Researchers are tackling the notoriously difficult electric vehicle routing problem with time windows , a key challenge in sustainable logistics. Mertcan Daysalilar (University of Miami), Fuat Uyguroglu (Cyprus International University), and Gabriel Nicolosi (Missouri University of Science and Technology) et al. present a novel curriculum-based deep reinforcement learning framework to improve both the speed and reliability of solutions. Existing deep reinforcement learning models often falter when faced with the complex constraints of this problem, but this new approach uses a phased learning system, gradually increasing difficulty to ensure stable training and impressive generalisation , even on problems with up to 100 customers, despite being trained on much smaller instances. This breakthrough offers a significant step towards practical, efficient, and dependable electric vehicle routing in real-world applications.
The research team designed a structured three-phase curriculum that progressively increases problem complexity, allowing the agent to first master distance and fleet optimization, then battery management, and finally the complete EVRPTW scenario. This staged approach circumvents the sparse reward signals that typically plague end-to-end DRL models, fostering stable learning and preventing policy collapse.
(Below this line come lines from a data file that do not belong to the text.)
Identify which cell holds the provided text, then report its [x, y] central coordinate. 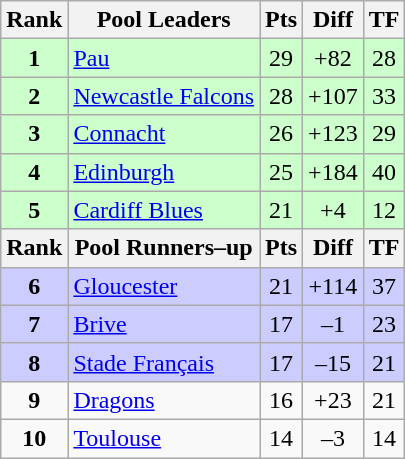
Pool Leaders [164, 20]
+23 [334, 400]
Connacht [164, 134]
8 [34, 362]
+107 [334, 96]
25 [282, 172]
+82 [334, 58]
7 [34, 324]
+184 [334, 172]
Pool Runners–up [164, 248]
37 [384, 286]
–1 [334, 324]
Dragons [164, 400]
2 [34, 96]
Pau [164, 58]
Cardiff Blues [164, 210]
40 [384, 172]
10 [34, 438]
+4 [334, 210]
23 [384, 324]
16 [282, 400]
Stade Français [164, 362]
12 [384, 210]
Toulouse [164, 438]
–15 [334, 362]
26 [282, 134]
1 [34, 58]
3 [34, 134]
Brive [164, 324]
4 [34, 172]
5 [34, 210]
Edinburgh [164, 172]
Gloucester [164, 286]
+114 [334, 286]
+123 [334, 134]
6 [34, 286]
Newcastle Falcons [164, 96]
–3 [334, 438]
9 [34, 400]
33 [384, 96]
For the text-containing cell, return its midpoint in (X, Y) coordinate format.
To ensure consistent learning across each phase, the team implemented a modified proximal policy optimization algorithm, carefully tuning hyperparameters, employing value and advantage clipping, and utilizing adaptive learning-rate scheduling. The core of the model lies in a heterogeneous attention encoder, enhanced with both global-local attention mechanisms and feature-wise linear modulation. This specialized architecture is designed to explicitly capture the unique characteristics of depots, customers, and crucially, charging stations, allowing the agent to make informed routing decisions considering energy constraints. Trained initially on small instances with only N=10 customers, the model demonstrated remarkable generalization, successfully handling unseen instances ranging from N=5 to N=100.
Experiments reveal that this curriculum-guided approach achieves high feasibility rates and competitive solution quality on out-of-distribution instances, significantly surpassing standard DRL baselines that often fail under dense constraints. The team’s work effectively bridges the gap between the speed of neural networks and the operational reliability demanded in real-world logistics. By decomposing the problem into manageable phases, the CB-DRL framework enables the agent to learn a robust policy capable of navigating the complexities of the EVRPTW, offering a promising solution for sustainable and efficient delivery operations. This innovation has the potential to significantly improve the planning and execution of electric vehicle fleets in dynamic, real-time environments.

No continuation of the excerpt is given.